I'm not an engineer (developer) or a designer. Yet, this year, I took part in two hackathons and came home with prizes from both. You can do it too. Trust me, it's not that hard. It boils down to two main components:
Join a team.
Let your non-tech skills shine.
To make things easier for you, I've divided all the steps into the sections below. You can easily follow the specific tasks for each section:
Choosing and Applying for a Hackathon
Finding a Team
Spreading the Word & Sharing
What to do: Pre-Hackathon
What to do: During the Hackathon
What to do: After the Hackathon
Let's dive into the details:
Choosing and Applying for a Hackathon
Look for hackathons you can participate in:
a. Those that are entirely online.
b. Those requiring at least one team member to be present.
c. Those needing the whole team to check in onsite.
Ideally, having the entire team physically together is the best. But you don't have to wait for the perfect scenario. A little online research and you'll find the right event to kick things off.
Registration takes about 15-20 minutes. Don't worry if you have zero experience.
Most don’t charge a participation fee. Just ETHGlobal asks for a tiny amount to be staked – think of it as a deposit; if you don’t show, you lose it.
Most likely, the hackathon will use two platforms: Notion and Discord. You'll get the essential info from Notion, while communication mostly happens on Discord. If you're new to Discord, the interface might seem a bit challenging initially.
Having lived in Lisbon for fifteen months, I was in luck when ETHGlobal decided to host a hackathon here after postponing the one in Istanbul due to elections. They practically came to my doorstep.
Finding a Team
Each hackathon's Discord server usually has a dedicated channel for those looking to form or join teams. This is where your communication skills come into play:
Read messages from those looking for teammates. You'll likely find engineers (either back-end or front-end) on the hunt. Don't get disheartened.
Introduce yourself. Communicate how you, as a non-tech, can contribute. (I'll elaborate on this shortly.)
I was fortunate in this aspect. Two members from my Talent Protocol team mentioned they were joining ETHGlobal Lisbon, and I hopped in. Relationships I had built before the event made finding a team a breeze. Tap into your network:
Spreading the Word & Sharing
Share on your social platforms that you're joining a hackathon.
Mention it's your first time and that you're a non-tech.
Tag the hackathon you're participating in.
I was amazed by the engagement my post got and the overwhelming support that came my way.
Pre-Hackathon Skill: Coordination
Expect to spend some days on the Hackathon's Notion and Discord.
Read through the logistic info.
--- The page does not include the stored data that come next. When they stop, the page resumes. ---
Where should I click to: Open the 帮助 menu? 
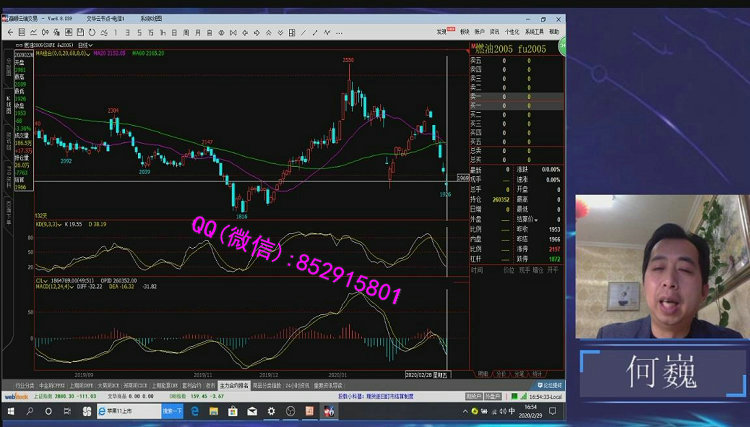(x=553, y=32)
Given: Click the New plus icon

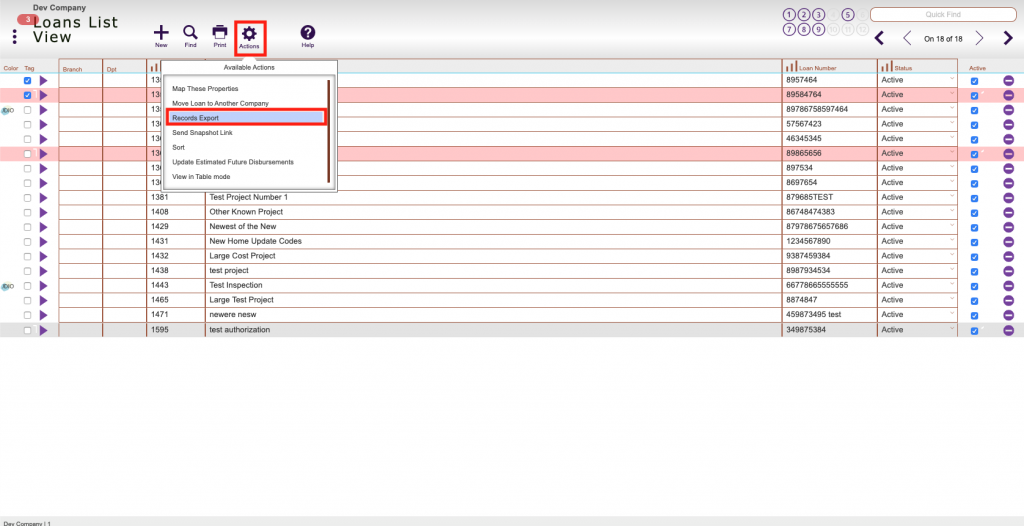Looking at the screenshot, I should (x=161, y=33).
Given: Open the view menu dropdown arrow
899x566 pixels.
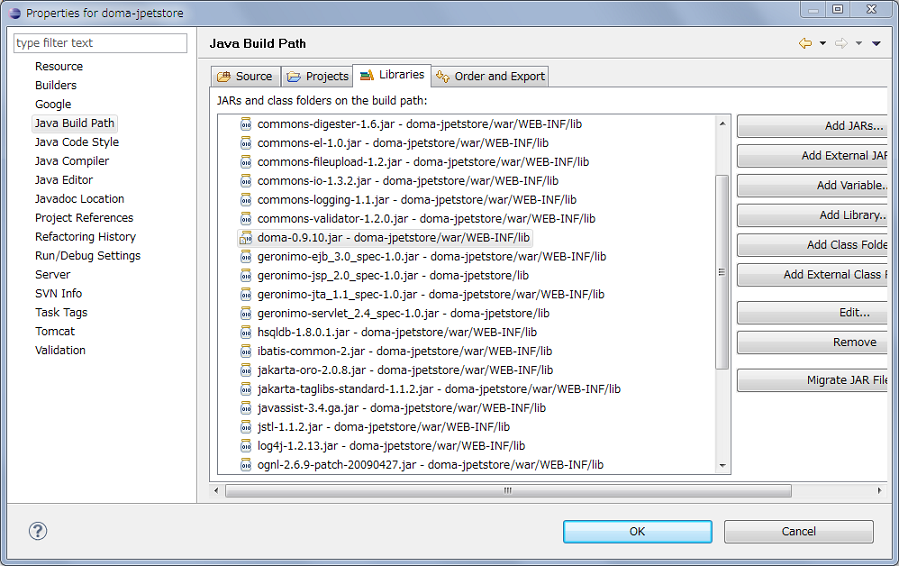Looking at the screenshot, I should coord(876,44).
Take notes on essential points.
Familiarize yourself with the requirements for the project submission at the end of the hackathon.
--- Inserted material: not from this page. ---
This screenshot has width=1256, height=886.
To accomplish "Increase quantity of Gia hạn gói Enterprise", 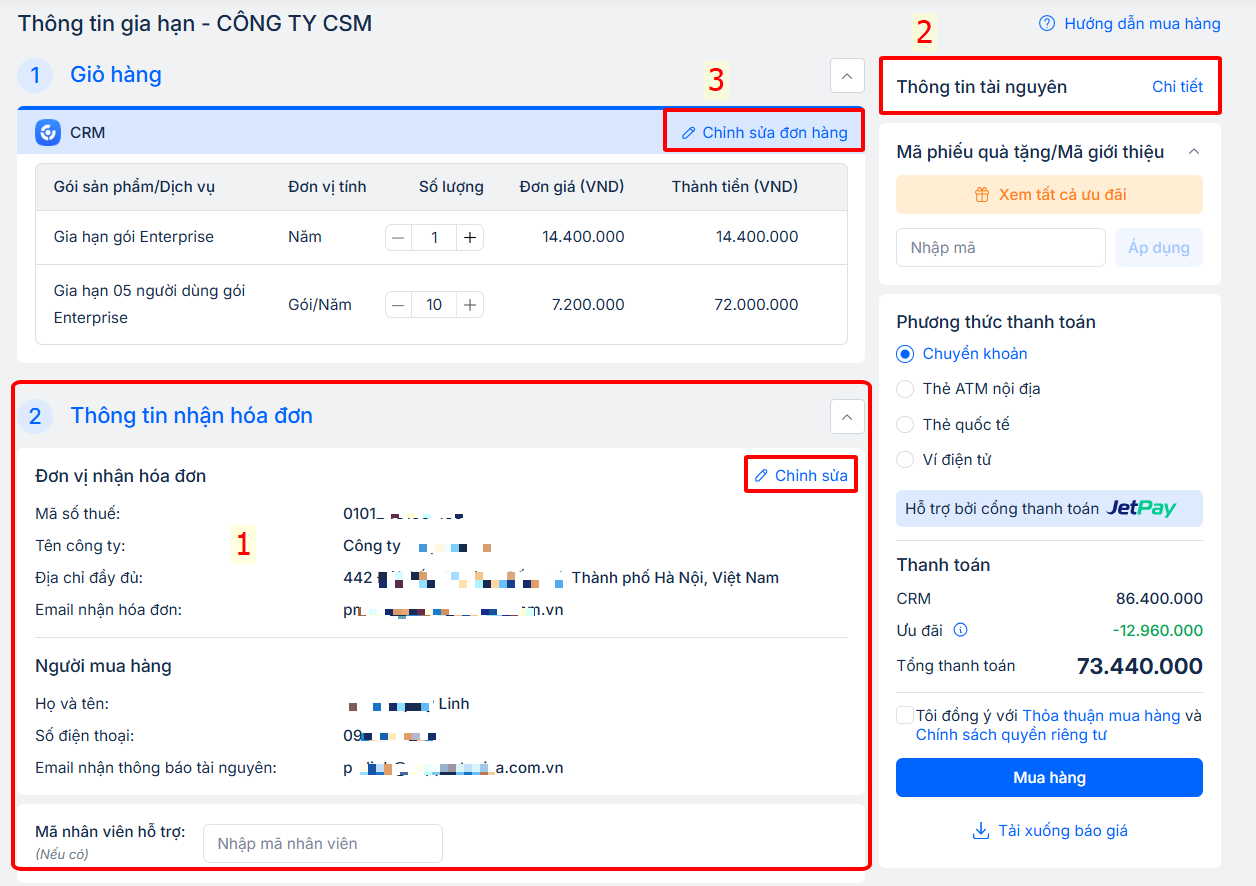I will pos(470,237).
Create a Notion page for your team and neatly arrange all the information you’ve gathered.
Assure your team: "You focus on the tech stuff; I've got the logistics covered. Reach out if you have questions."
Repeat these steps throughout the process.
This approach allows the engineers to concentrate on the core tasks and assures them you've got their backs.
With my accumulated experience, things are more streamlined. I can confidently say, "Friends, for ETH Lisbon, just remember your Eventbrite tickets; I'll handle the rest." Or I can quickly find the right person on Discord to sort out any issues with our project application platform. It's all pretty straightforward.
Pre-Hackathon Skill: Defining Prizes and Goals
As the hackathon approaches, information about prizes and their criteria will be updated on the Hackathon's Notion page. If you're new to this scene, the initial events might feel overwhelming. If unsure, don’t stress.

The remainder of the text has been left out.